3-layer integration as a feature
Routing through the aggregator added complexity but gave operators a faster path to go-live. The integration overhead was a known trade-off made consciously to accelerate commercial reach.
Player-first data model
Structuring predictions around individual player stats rather than match outcomes was a product decision, not a design one. It determined the data feeds we needed and the markets we could support.
Own the multiplier model
The payout formula was built from scratch rather than lifted from a competitor. Reverse-engineering existing models gave a baseline, then rebuilt to protect operator margins while keeping rewards fair and transparent.
User experience
Every design decision was made to reduce friction and increase investment. The goal was a product that felt immediately intuitive to someone who had never placed a sports bet in their life.
#1
Players are surfaced as cards rather than rows in a table. Each card leads with the athlete's image and stat line, making the choice feel personal and visual rather than analytical.
















#2
The betslip offers two modes: Flex Play for risk-averse players who want a safety net on their picks, and Power Play for those chasing bigger returns. Rather than a one-size-fits-all slip, the format adapts to how bold the player wants to be, making Pick'em accessible to a much wider audience.
#3
When a leg settles, the feedback is deliberate. A won leg feels different to a lost one. These micro-moments were considered individually because they are what players remember and come back for.
Integration process
Every operator integration ran through a 3-layer stack: Pick'em, a casino aggregator, and the operator's own platform. Each layer moved at a different speed, held different technical standards, and had different stakeholders. Misalignment at any layer created cascading delays.

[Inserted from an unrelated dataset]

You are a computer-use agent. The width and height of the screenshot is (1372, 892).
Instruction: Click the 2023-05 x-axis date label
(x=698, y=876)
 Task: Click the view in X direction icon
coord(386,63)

Navigating this required a flexible microservice architecture that could absorb inconsistency across operator environments, and constant stakeholder alignment to keep all three parties moving in the same direction. The complexity was known — and managed as a deliberate product constraint rather than a failure of planning.
Bonus
Pick'em doubled as an acquisition tool for operators. Deployed in free-to-play mode, it gave operators a zero-friction way to onboard users who weren't ready to deposit, using the prediction mechanic to build familiarity and habit before converting them into real-money players.

The launch
Pick'em went live with its first operator in Q4 2025, less than 12 months after the initial concept. The first integration absorbed the full complexity of the 3-layer architecture and proved the model worked end-to-end.

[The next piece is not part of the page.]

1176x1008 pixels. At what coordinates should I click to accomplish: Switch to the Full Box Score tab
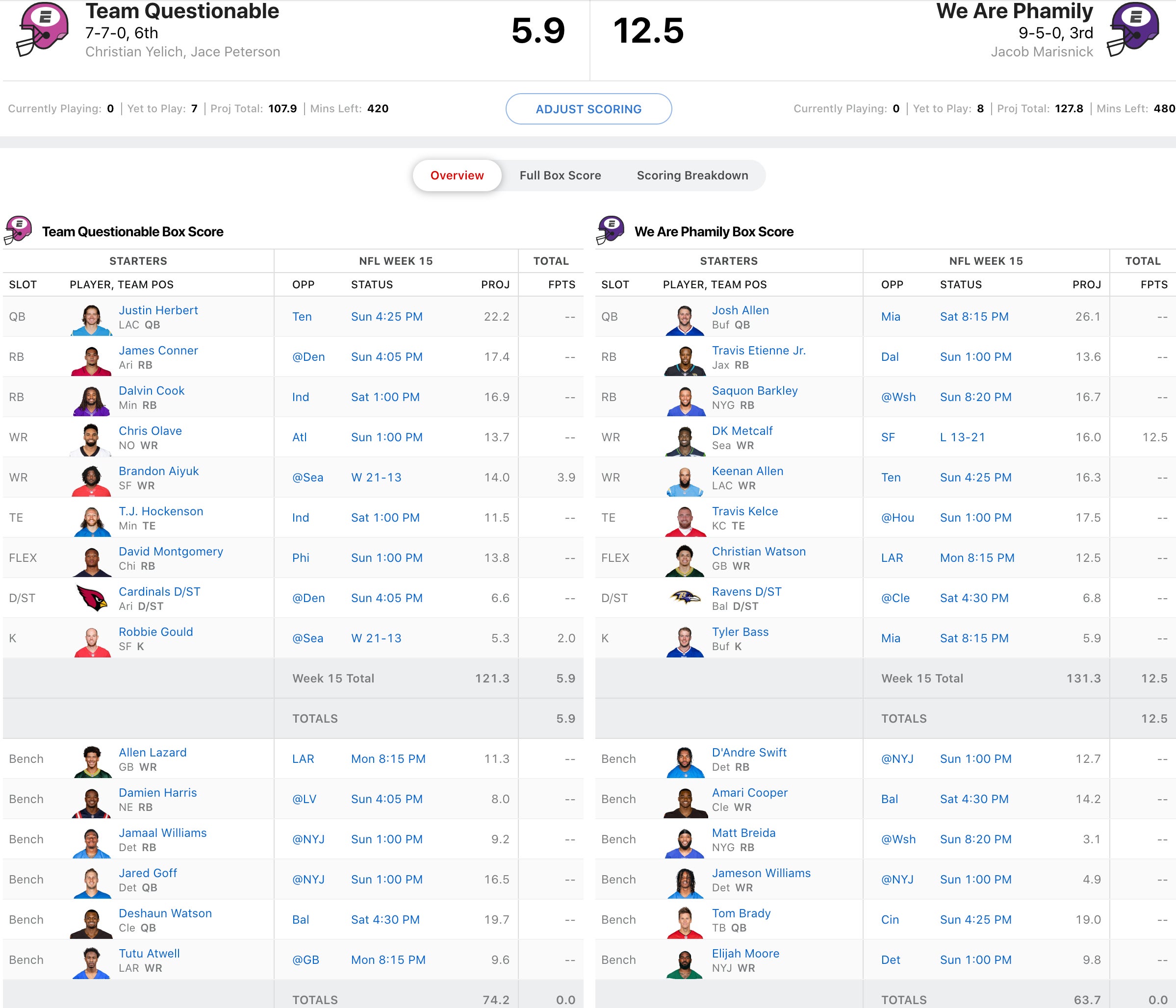click(x=560, y=176)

By Q1 2026, five operators are scheduled to be live across South America, Asia, Europe, and North America.

I've learned that
Integration complexity compounds
A 3-layer dependency (our product, the aggregator, the operator) sounds manageable until each layer moves at a different speed. Every misalignment multiplied. Building in reconciliation checkpoints earlier would have saved weeks.
Multiplier logic is a product decision
Getting the maths wrong isn't just a technical failure. It erodes player trust and squeezes operator margins. Owning the model end-to-end, not delegating it, was the right call.
Operators are not interchangeable
Each operator brought different fan bases, sport preferences, and technical standards. Assuming one integration pattern would scale across all of them cost us time on every new launch.
Speed to first live beats speed to perfect
The first operator taught us more than six months of internal testing ever could. Getting something live and learning from real usage was always the faster path.